Protective coatings play a crucial role for extending the lifetime of components employed in harsh environments as found in aircraft engines. Particularly, new technologies for reducing the CO₂ footprint of aviation generate new material challenges. Lightweight materials, such as γ-TiAl-based alloys and SiC-based ceramic composites, are pivotal in the aviation industry, making protective coatings indispensable but generating new challenges for coating design and processing.
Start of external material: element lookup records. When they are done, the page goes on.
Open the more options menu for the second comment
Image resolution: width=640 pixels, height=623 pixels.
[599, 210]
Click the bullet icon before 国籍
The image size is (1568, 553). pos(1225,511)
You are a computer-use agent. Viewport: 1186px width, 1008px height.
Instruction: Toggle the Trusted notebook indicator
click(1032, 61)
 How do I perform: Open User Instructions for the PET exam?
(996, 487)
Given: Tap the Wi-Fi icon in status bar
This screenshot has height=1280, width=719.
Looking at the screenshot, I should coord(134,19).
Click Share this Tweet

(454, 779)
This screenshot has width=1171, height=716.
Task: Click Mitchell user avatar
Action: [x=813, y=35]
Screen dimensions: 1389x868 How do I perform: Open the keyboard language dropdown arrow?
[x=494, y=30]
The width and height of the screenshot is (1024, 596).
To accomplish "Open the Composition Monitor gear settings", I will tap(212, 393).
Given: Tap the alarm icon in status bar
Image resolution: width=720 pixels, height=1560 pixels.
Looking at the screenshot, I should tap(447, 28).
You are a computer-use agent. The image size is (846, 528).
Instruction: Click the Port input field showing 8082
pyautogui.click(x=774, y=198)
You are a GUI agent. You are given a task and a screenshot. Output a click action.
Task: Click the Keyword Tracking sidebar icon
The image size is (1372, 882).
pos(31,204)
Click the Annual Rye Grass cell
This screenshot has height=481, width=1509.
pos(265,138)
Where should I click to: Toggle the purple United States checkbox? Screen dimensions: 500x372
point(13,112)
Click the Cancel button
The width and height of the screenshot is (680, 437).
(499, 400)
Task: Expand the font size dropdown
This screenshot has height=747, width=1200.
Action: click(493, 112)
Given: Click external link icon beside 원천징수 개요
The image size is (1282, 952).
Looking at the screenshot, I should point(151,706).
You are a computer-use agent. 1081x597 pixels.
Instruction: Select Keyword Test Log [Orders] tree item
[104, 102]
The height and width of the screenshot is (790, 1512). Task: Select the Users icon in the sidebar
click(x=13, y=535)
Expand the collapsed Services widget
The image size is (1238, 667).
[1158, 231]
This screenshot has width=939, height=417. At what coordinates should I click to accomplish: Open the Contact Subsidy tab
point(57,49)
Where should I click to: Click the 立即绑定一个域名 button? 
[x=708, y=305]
Recent research demonstrates promising protection for γ-TiAl-based alloys through alumina-forming intermetallic coatings based on Ti-Al-Si [1] or Ti-Al-Cr [2] which are applied via physical vapor deposition. However, their brittle nature compromises the mechanical properties. New sputtered coatings made of MAX-phases like Ti₂AlC or Cr₂AlC show promise for protection in high-temperature environments, offering unique nanolaminate microstructures resulting in improved mechanical properties [3].

Future propulsion systems, like MTU's WET engine or systems using SAF fuels based on electrolytically produced H₂, pose additional material challenges due to the highly corrosive water vapor in exhaust gases. Multi-layered environmental barrier coating (EBC) systems, applied by reactive magnetron sputtering, offer a promising solution for sustainable use [4]. Figure 1 displays an exemplary multilayer coating with a Si-based intermetallic adhesion bond coating for oxidation protection and Yb-Si-O based top coating for corrosion protection in water vapor atmospheres.

For achieving higher thermal efficiency, materials used in jet engines shall allow higher temperatures, necessitating novel alloys like Mo-Si-Ti. While these alloys provide high melting point and creep resistance, their poor oxidation behavior requires protective coatings. Silica-forming coatings, along with a CTE-matched graded Mo-Si interlayer, present an opportunity for improved oxidation resistance up to 1200°C that also prevent detrimental pesting [5]. Such multilayer and graded coating systems were processed at DLR with a multi-source magnetron sputtering system in a one-batch process. A combinatorial approach is facilitated by placing components at different positions in the coating chamber that offers a promising way for rapid material development.

The presentation will give a focused overview on recent research in the development of those new coating systems for materials in aero engines, addressing main material and processing issues and contextualizing achieved results.